Keseimbangan Kepentingan: Contoh Kasus

Di Indonesia masih sangat jarang sengketa informasi mengenai data pribadi yang berkaitan pasien. Kalaupun ada beberapa putusan yang berkaitan dengan pengecualian dalam pasal 17 huruf h UU No. 14 Tahun 2008, umumnya berkaitan dengan penerimaan CPNS, dan permohonan warkah pertanahan.

Dua contoh berikut mungkin penting dikemukakan. Contoh pertama dimuat dalam dalam buku Freedom of Information: the Law, the Practice, and the Ideal karya Patrick Birkinshaw (2010). Kasus Naomi vs MGN Ltd disebut Birkinshaw sebagai ‘the modern locus classicus’, dimana pengadilan Inggris menyalahkan The Mirror, tabloid yang mempublikasikan informasi detil mengenai perawatan fotomodel itu dari ketergantungan obat-obatan. Tabloid juga menampilkan foto Naomi saat meninggalkan pertemuan konseling di Narcotic Anonymous. Kemenangan Naomi hingga ke House of Lord diraih dengan suara mayoritas karena dua orang hakim menyatakan dissenting opinion. Pengadilan melakukan balanding test, pertama-tama dengan menentukan apakah penggugat punya ‘reasonable expectation of privasi’, lalu menentukan apakah privasi itu sejalan dengan UU Hak Asasi Manusia Uni Eropa. Hakim juga mempertimbangkan dua kepentingan: hak privasi penggugat versus hak kebebasan berekspresi yang dimiliki media. Kasus Naomi ini berkaitan dengan publikasi pelayanan kesehatan yang sedang dijalani seseorang.

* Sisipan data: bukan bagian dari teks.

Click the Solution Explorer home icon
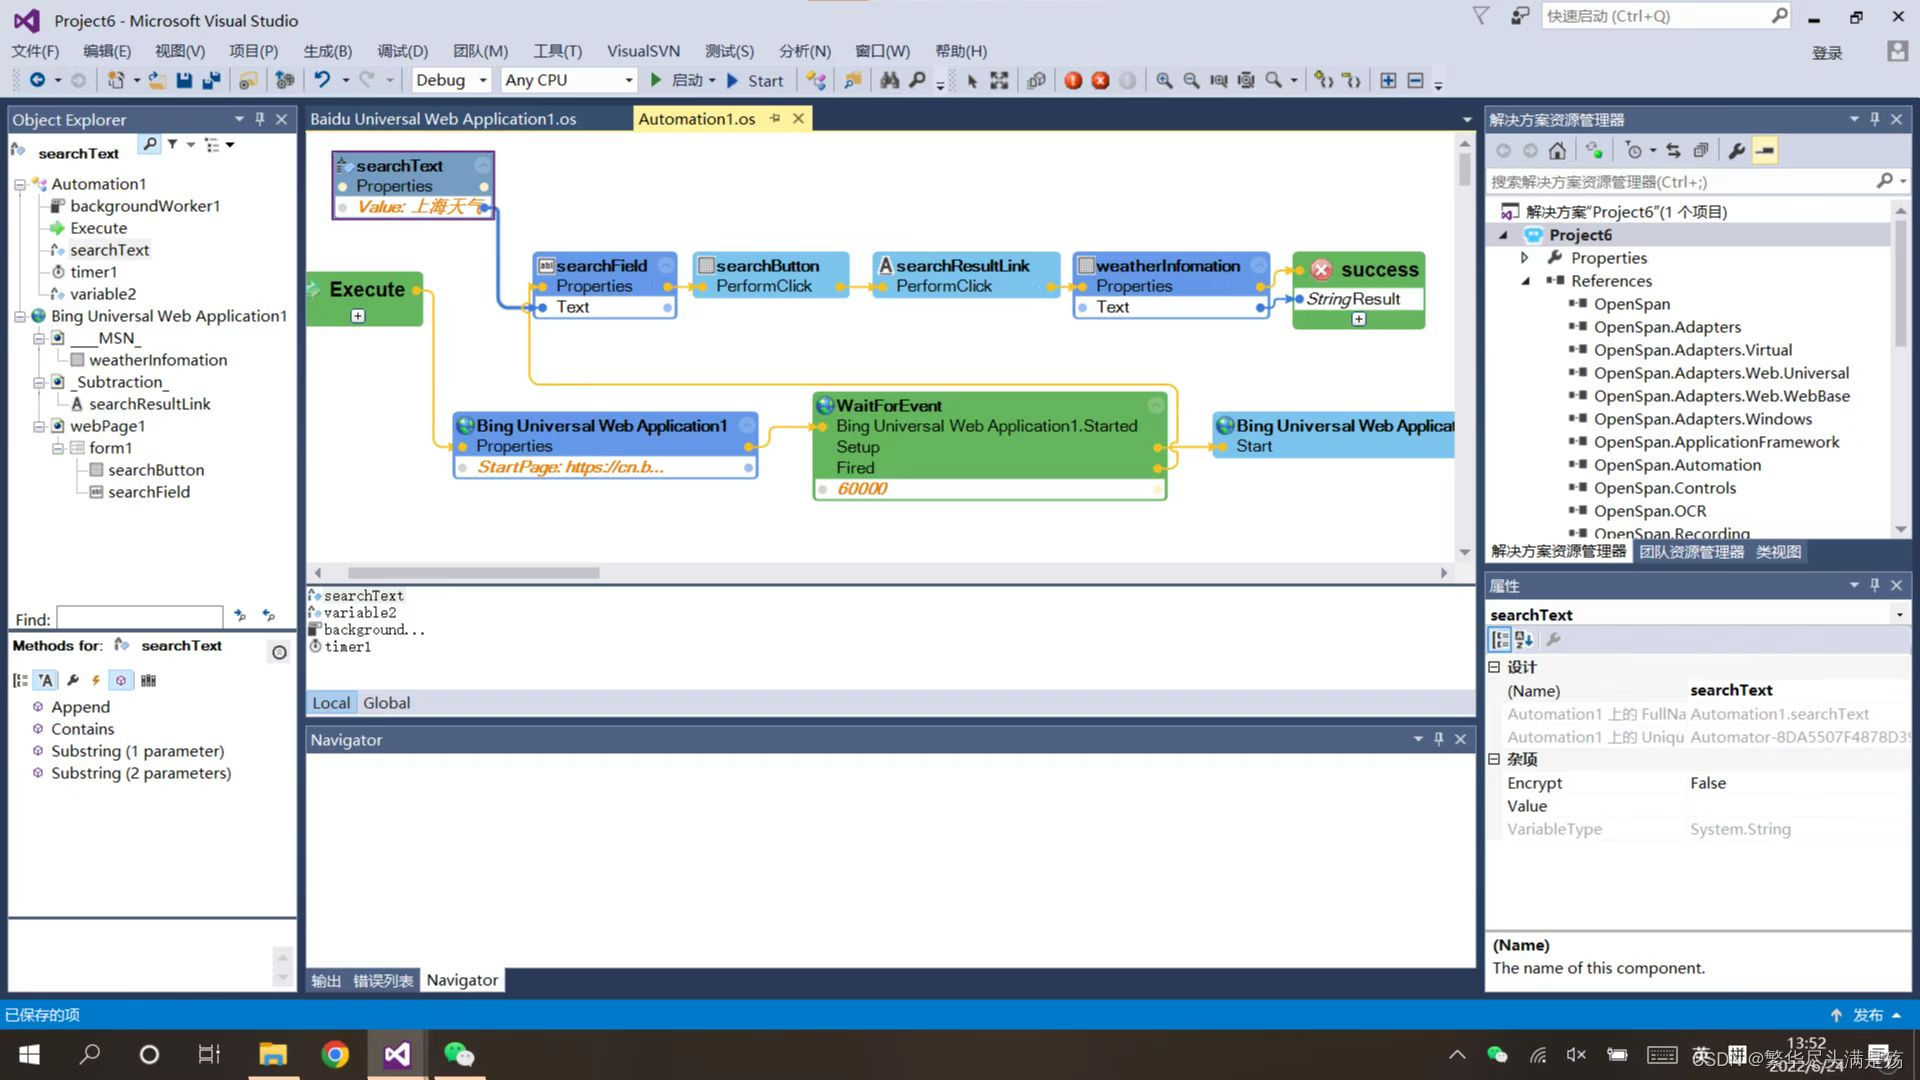The width and height of the screenshot is (1920, 1080). (x=1557, y=151)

Kasus kedua adalah akses media di Amerika Serikat terhadap sertifikat kematian dalam kasus kematian bayi di salah satu rumah sakit diduga akibat kelalaian. Perkara Home News vs Department of Healt ini termuat dalam tulisan Jeffrey L Boles: ‘Documenting Death: Public Access to Givernment Death Records and Attendant Privacy Corners’ (Cornell Journal of Law and Public Policy, 2012). Menurut Boles, akses publik terhadap sertifikat kematian, laporan autopsi mayat, dan jenis dokumen pemerintah lainnya yang berkaitan dengan kematian seringkali menimbulkan pertentangan dua kepentingan: apakah harus mendahulukan kepentingan orang yang sudah meninggal atau mendahulukan kepentingan yang hidup. Dalam beberapa putusan, jelas Boles, privasi seseorang hilang begitu yang bersangkutan meninggal (a person’s privacy right terminates at death). Tetapi pengadilan juga mengakui hak keluarga almarhum untuk menjaga jangan sampai kandungan informasi yang sensitif mengenai orang yang mereka cintai terbuka ke publik (Courts recognize that families of the deceased maintain a privacy interest in preventing the public release of sensitive content concerning their love ones).

Kuncinya adalah bagaimana para pengambil keputusan menjaga keseimbangan kepentingan berdasarkan argumentasi yang kuat. Boles menegaskan mungkin saja setiap yurisdiksi berbeda-beda pandangannya, dan dalam memutusnya tak bisa pukul rata, harus case by case.